Gerüstbauer (m/w/d)
Stabile Aufstiegschancen
Gerüstbauer schaffen mit Kraft und Köpfchen Wege für andere, nicht nur an einfachen Häuserwänden
Das Berufsbild Gerüstbauer hat sich in den letzten Jahren durch den Einsatz neuer Technologien gewandelt. Es geht bei Weitem nicht nur darum, Häuserfassaden für Zimmerleute, Maurer und Maler einzurüsten. Gerüstmodule verbinden auch Brückenpfeiler, ziehen sich durch Schächte und reichen bis in die Giebel von Kirchen, wo dann Restaurierungsarbeiten durchgeführt werden. Auch Tribünen in Konzerthallen und riesige Reklamegerüste werden von Gerüstbauern montiert. Entsprechend sind die Anforderungen an dieses verantwortungsvolle Handwerk gewachsen.
„Wir haben immer mehr zu tun“, erzählt Hartmut Katzor (nicht im Bild). „Das hängt auch mit den veränderten Sicherheitsanforderungen zusammen. Neulich sollten wir ein Gerüst bauen, damit eine Brandschutzanlage in 30 Meter Höhe überprüft werden konnte. Früher musste da eine lange Leiter ausreichen.“ Es ist 11 Uhr vormittags, Katzor ist gerade aufgestanden und will noch einen Kaffee trinken, bevor er zur nächsten Baustelle fährt. „Heute Nacht haben wir in einem Kaufhaus ein Gerüst aufgebaut, das ging eben nur nachts, weil tagsüber dort Leute rumlaufen.“
Hartmut Katzors Firma ist relativ klein. Die spektakulären Aufträge an Brücken, Hochhäusern und Türmen bekommen andere, die das entsprechende Know-how und die notwendige Technik haben, wie die Firma bplusp zum Beispiel, die übrigens auch ausbildet. Auch Katzor hat einen Auszubildenden, aber der ist diese Woche in der Schule. Er habe nicht nur kräftige, breite Schultern, sondern auch ein helles Köpfchen, schwärmt sein Ausbilder. Ein Gerüstbauer muss in der Lage sein, anhand der Maße einer Wand auszurechnen, wie viele und welche Bauteile eines Gerüstes erforderlich und wie viele Lkw-Ladungen für den Transport aller Teile notwendig sind. Relativ einfache Rechenaufgaben, aber Katzor testet seine Bewerber bereits im Gespräch auf praktisches Mathedenken. Natürlich ist Teamfähigkeit auf der Baustelle wichtig. Eine Kolonne besteht in der Regel aus drei Arbeitern, bei schwierigen Aufträgen sind es mindestens sechs. Nicht nur buchstäblich auf dem Gerüst, sondern auch im übertragenen Sinne bietet der Beruf einige „Aufstiegschancen“. Im ersten Ausbildungsjahr machen sich die Azubis mit den Bauteilen der Gerüste vertraut, im dritten sind sie in der Lage, eigenständig ein Gerüst zu planen inklusive des erforderlichen Personals und der Logistik. Nach der Gesellenprüfung besteht die Möglichkeit der Weiterbildung zum Kolonnenführer, später zum Meister. Kolonnenführer und Meister lesen Baupläne und entwickeln Lösungen, die oft über quadratisch-praktisch-gut hinausreichen. Besonders die Gegebenheiten in Industriebetrieben stellen sie vor Herausforderungen. „Letztendlich sind die eigene Erfahrung und Kreativität gefragt, wenn es um das geeignete Gerüst geht“, fasst Hartmut Katzor zusammen.

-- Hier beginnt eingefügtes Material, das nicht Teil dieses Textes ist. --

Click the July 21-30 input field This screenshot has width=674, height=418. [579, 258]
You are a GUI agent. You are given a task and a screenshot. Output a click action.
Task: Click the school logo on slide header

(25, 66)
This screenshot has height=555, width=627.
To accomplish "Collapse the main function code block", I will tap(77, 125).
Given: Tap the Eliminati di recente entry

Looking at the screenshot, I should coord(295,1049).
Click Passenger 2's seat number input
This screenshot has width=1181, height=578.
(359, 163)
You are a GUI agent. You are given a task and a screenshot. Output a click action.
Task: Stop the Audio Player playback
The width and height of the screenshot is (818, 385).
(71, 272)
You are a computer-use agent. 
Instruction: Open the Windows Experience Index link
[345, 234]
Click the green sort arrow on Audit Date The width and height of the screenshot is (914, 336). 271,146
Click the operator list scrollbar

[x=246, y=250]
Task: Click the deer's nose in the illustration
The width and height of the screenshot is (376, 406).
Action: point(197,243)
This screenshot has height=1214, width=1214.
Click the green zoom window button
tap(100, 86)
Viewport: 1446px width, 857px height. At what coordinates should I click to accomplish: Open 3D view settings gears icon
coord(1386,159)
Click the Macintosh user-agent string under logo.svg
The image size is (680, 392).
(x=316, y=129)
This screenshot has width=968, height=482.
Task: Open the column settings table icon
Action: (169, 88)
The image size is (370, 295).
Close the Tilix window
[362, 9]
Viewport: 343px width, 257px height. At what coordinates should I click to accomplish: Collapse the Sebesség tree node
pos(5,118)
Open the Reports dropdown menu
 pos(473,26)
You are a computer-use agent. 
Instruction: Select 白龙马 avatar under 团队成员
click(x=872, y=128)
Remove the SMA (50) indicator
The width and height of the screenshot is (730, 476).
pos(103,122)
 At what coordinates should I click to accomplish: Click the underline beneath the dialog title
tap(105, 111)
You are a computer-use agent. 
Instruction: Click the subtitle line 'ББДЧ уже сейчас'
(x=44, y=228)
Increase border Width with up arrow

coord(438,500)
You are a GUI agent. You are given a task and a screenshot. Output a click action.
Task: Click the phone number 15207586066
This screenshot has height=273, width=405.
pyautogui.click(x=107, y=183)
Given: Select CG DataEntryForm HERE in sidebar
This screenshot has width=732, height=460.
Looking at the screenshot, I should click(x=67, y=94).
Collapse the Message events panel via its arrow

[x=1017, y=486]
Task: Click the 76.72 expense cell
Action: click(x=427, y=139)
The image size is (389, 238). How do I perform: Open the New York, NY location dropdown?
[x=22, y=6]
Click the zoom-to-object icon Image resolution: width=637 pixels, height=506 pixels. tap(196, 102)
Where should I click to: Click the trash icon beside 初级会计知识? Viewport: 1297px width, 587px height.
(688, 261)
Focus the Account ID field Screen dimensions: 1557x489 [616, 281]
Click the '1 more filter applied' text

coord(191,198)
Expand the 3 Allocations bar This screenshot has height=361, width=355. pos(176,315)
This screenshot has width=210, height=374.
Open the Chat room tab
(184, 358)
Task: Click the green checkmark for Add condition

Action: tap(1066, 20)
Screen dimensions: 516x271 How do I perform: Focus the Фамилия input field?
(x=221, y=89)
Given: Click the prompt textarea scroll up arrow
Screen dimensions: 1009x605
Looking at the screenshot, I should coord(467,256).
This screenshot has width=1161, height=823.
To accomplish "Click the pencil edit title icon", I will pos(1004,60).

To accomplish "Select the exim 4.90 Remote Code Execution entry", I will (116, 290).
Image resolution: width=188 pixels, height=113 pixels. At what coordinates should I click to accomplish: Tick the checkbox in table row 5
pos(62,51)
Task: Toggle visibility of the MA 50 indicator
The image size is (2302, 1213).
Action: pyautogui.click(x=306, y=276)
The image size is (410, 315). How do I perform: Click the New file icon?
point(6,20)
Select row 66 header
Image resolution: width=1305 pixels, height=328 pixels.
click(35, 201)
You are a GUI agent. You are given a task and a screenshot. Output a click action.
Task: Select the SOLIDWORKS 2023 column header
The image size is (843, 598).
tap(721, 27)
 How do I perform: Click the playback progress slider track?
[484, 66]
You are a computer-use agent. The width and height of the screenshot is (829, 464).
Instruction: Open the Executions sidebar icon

Während der Planungsphase verhandelt er mit Bauleitern, Ingenieuren und Architekten, aber das Gerüst-Legospiel für Erwachsene meistert er allein.
Viele Azubis brechen die Ausbildung wieder ab. „Wir sind eben bei Wind und Wetter draußen“, sagt Katzor. „Was das heißt, können sich manche nicht vorstellen. Wir arbeiten auch am Samstag und nicht selten nachts. Es ist wirklich ein anstrengender Beruf. Macht aber Spaß!“ So viel, dass der Gerüstbauer seinen Kaffee kalt werden lässt, während er weitererzählt. „Es wird niemals langweilig. Wir machen jeden Tag etwas anderes. Gestern beispielsweise haben wir ein Gerüst an eine Wand angehangen. Das steht überhaupt nicht auf dem Boden. Manchmal müssen wir durch Schächte. Wir lernen die verschiedensten Unternehmen und Branchen kennen und kommen viel rum. Früher war der Winter eigentlich eine ruhige Zeit für uns. Aber jetzt können wir uns vor Aufträgen nicht retten. Seit einigen Jahren haben wir richtigen Nachwuchsmangel.“ Keine schlechte Nachricht, verheißt sie doch Aufstiegschancen für Menschen mit Kraft und hellem Kopf, die weder Wind noch Wetter fürchten und schwindelfrei sind.
Text: Kathrin Schrader, Foto oben: yuttana Contributor Studio (shutterstock); Foto unten: Kaesler Media (adobestock.com)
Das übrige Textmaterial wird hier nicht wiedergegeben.